_The input_.
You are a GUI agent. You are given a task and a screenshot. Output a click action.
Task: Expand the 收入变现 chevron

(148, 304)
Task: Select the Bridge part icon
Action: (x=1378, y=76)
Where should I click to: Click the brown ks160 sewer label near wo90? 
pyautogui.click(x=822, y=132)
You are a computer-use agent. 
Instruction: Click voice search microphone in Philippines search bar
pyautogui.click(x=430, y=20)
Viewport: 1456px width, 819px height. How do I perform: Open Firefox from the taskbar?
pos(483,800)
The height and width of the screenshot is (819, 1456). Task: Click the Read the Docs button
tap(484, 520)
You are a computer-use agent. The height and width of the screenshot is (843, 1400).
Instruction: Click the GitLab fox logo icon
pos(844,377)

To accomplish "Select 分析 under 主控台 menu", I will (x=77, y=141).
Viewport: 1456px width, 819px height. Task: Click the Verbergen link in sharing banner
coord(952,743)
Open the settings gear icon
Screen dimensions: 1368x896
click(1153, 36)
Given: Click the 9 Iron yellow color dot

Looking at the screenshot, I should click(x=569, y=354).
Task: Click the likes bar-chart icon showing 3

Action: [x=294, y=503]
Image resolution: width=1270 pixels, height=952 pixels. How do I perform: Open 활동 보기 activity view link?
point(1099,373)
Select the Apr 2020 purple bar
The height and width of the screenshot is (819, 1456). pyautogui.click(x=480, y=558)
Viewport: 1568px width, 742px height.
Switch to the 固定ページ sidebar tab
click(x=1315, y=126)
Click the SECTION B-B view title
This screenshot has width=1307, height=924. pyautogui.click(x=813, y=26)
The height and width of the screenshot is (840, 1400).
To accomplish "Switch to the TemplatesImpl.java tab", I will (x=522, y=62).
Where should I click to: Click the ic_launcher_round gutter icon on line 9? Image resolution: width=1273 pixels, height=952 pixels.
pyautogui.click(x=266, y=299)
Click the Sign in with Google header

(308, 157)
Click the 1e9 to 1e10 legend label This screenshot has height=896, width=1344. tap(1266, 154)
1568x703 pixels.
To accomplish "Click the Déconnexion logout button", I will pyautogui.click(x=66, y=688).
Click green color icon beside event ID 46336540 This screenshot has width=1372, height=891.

_What is being asked_. Repeat the material word for word, with no line missing.

_Task result_.
You are a GUI agent. You are given a task and a screenshot. Output a click action.
Task: Expand the 收入变现 chevron

(148, 304)
Task: Select the Bridge part icon
Action: (x=1378, y=76)
Where should I click to: Click the brown ks160 sewer label near wo90? 
pyautogui.click(x=822, y=132)
You are a computer-use agent. 
Instruction: Click voice search microphone in Philippines search bar
pyautogui.click(x=430, y=20)
Viewport: 1456px width, 819px height. How do I perform: Open Firefox from the taskbar?
pos(483,800)
The height and width of the screenshot is (819, 1456). Task: Click the Read the Docs button
tap(484, 520)
You are a computer-use agent. The height and width of the screenshot is (843, 1400).
Instruction: Click the GitLab fox logo icon
pos(844,377)

To accomplish "Select 分析 under 主控台 menu", I will (x=77, y=141).
Viewport: 1456px width, 819px height. Task: Click the Verbergen link in sharing banner
coord(952,743)
Open the settings gear icon
Screen dimensions: 1368x896
click(1153, 36)
Given: Click the 9 Iron yellow color dot

Looking at the screenshot, I should click(x=569, y=354).
Task: Click the likes bar-chart icon showing 3

Action: [x=294, y=503]
Image resolution: width=1270 pixels, height=952 pixels. How do I perform: Open 활동 보기 activity view link?
point(1099,373)
Select the Apr 2020 purple bar
The height and width of the screenshot is (819, 1456). pyautogui.click(x=480, y=558)
Viewport: 1568px width, 742px height.
Switch to the 固定ページ sidebar tab
click(x=1315, y=126)
Click the SECTION B-B view title
This screenshot has width=1307, height=924. pyautogui.click(x=813, y=26)
The height and width of the screenshot is (840, 1400).
To accomplish "Switch to the TemplatesImpl.java tab", I will (x=522, y=62).
Where should I click to: Click the ic_launcher_round gutter icon on line 9? Image resolution: width=1273 pixels, height=952 pixels.
pyautogui.click(x=266, y=299)
Click the Sign in with Google header

(308, 157)
Click the 1e9 to 1e10 legend label This screenshot has height=896, width=1344. tap(1266, 154)
1568x703 pixels.
To accomplish "Click the Déconnexion logout button", I will pyautogui.click(x=66, y=688).
Click green color icon beside event ID 46336540 This screenshot has width=1372, height=891.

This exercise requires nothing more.